Le résultat de ce calcul est deux fois plus grand que l’énergie stockée dans le condensateur en additionnant les quantités différentielles de charge déplacées d’un conducteur du condensateur à l’autre. Ce deuxième calcul se fait généralement comme suit:

U=0Qϕq=0QqCq=12CQ2.

Pour un condensateur à plaques parallèles,

Q=σUNE

et

C=Qϕ=σUNEE=σUNEϵ0σ=UNEϵ0

. En remplaçant ce qui précède, nous obtenons:

U=12CQ2=12ϵ0σ2UNE


Je ne sais pas pourquoi les deux résultats se contredisent.
D’ autres sites comme
celui – ci ainsi que d’ un poste sur la pile d’échange ici semblent indiquer que dans des scénarios similaires , l’énergie est dissipée sous forme de rayonnement électromagnétique. Cependant, dans l’exemple ci-dessus, toutes les charges peuvent être déplacées lentement, ce qui signifie que le courant peut être rendu infiniment petit. Cela n’annulerait-il pas l’explication en utilisant le rayonnement? Sinon, où le rayonnement est-il produit et l’énergie qui lui est fournie peut-elle être quantifiée?

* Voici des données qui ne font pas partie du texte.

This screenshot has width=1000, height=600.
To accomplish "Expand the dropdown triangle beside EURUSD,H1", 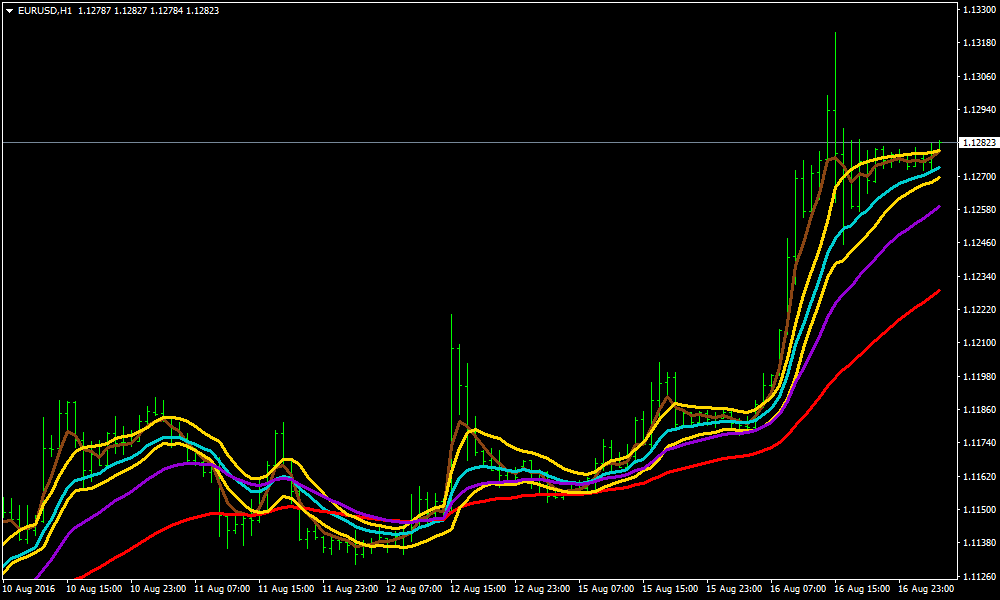I will click(x=8, y=9).

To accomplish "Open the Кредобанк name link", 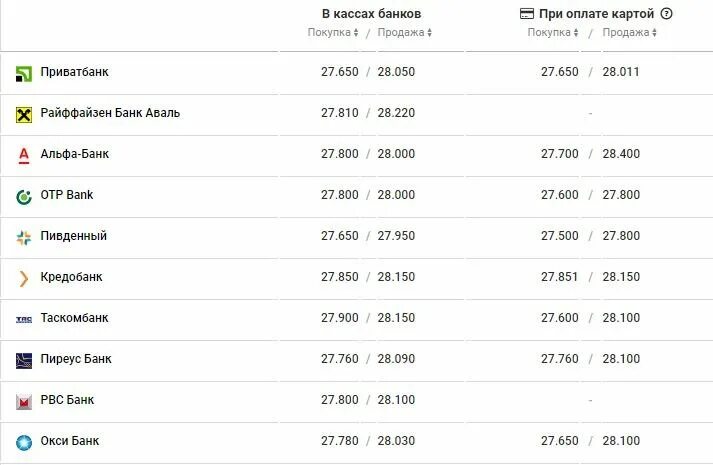I will pyautogui.click(x=71, y=277).
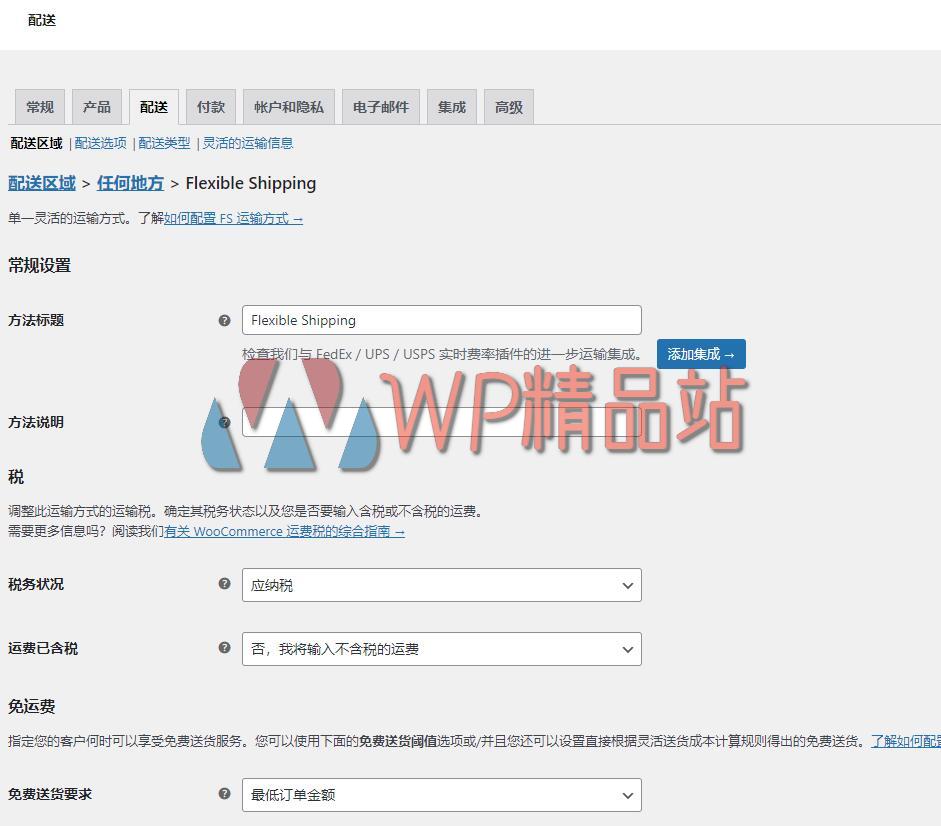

La réponse d’Alfred Centauri ci-dessous souligne l’erreur que j’ai commise en n’écartant pas le champ électrique de la plaque mobile lors du calcul de la force sur la plaque. Comme mentionné dans certains commentaires, un article connexe icitraite du même système d’un condensateur à plaques parallèles avec une distance de séparation variable entre les plaques, mais ne mentionne pas que seul le champ électrique de la deuxième plaque doit être utilisé lors du calcul de l’énergie libérée par le système. Après avoir lu la réponse de Centauri, j’ai réalisé que Purcell dérivait une formule pour le champ électrique exercé sur une couche de charge à la page 30 de son livre. Bien que cette couche de charge fasse partie d’une distribution de charge sphérique plutôt que celle d’un condensateur à plaques parallèles, il parvient toujours à une conclusion similaire à celle d’Alfred Centauri. À savoir, il constate que le champ électrique qui agit sur la couche de charge est la valeur moyenne des champs (champ électrique total) à l’intérieur et à l’extérieur de la couche de charge. Dans ce cas,il finit par être la moitié de la magnitude du champ à l’intérieur du condensateur, car il n’y a pas de champ électrique à l’extérieur du condensateur. Cela n’a pas non plus été mentionné dans les autresposter .

Andrew

@CarlWitthoft Ce message ne traite pas du concept d’énergie.

Carl Witthoft

Comment allez-vous séparer l’énergie de la tension et de la capacité pour un montant de charge donné?

Andrew

@CarlWitthoft Je ne suis pas sûr de comprendre ce que vous dites. J’ai lu l’autre post, et ils ne parlent pas d’énergie. Cependant, la question ci-dessus concerne l’énergie.

Andrew

Je vois que je suis minoritaire sur celui-ci. Je conserve toujours mon point de vue original selon lequel la réponse posée par Alfred Centauri ci-dessous, qui souligne mon erreur et le paradoxe inhérent à la question, n’est pas abordée dans l’autre article mentionné, et donc cet article ne doit pas être fermé en double. Il semble cependant que beaucoup d’autres personnes ne soient pas d’accord.

David Z ♦

@Andrew Modifiez cette question pour créer un lien explicite avec l’autre question et mentionnez comment elle ne répond pas à la question que vous souhaitez poser – un peu comme vous l’avez fait avec le site Web externe et l’autre question à laquelle vous avez déjà lié. C’est souvent suffisant pour qu’une question ne soit pas marquée comme doublon.

Réponses


 Alfred Centauri

Par conséquent, l’énergie libérée en permettant à la distance entre les plaques de diminuer lentement jusqu’à zéro est U = ϕQ

Ce n’est pas correct. S’il est vrai que la magnitude du champ électrique entre les plaques est

E=σϵ0

, c’est la somme des deux champs électriques des deux plaques.

Mais la force sur la charge sur une plaque est due au champ électrique de l’autre plaque uniquement

FQ=Qσ2ϵ0=UNEσ22ϵ0

ainsi, le travail associé au déplacement lent de la plaque Q vers la plaque -Q est

W=FQ=UNEσ22ϵ0

Andrew

Ouah merci. J’ai trouvé cela déroutant. Il semblait beaucoup plus naturel de supposer que le travail effectué serait le résultat du champ électrique total à l’emplacement de la plaque mobile. Il semble que selon la troisième loi de Newton, un objet ne peut pas exercer une force nette sur lui-même (ce qui signifie que la plaque mobile ne peut pas travailler sur elle-même).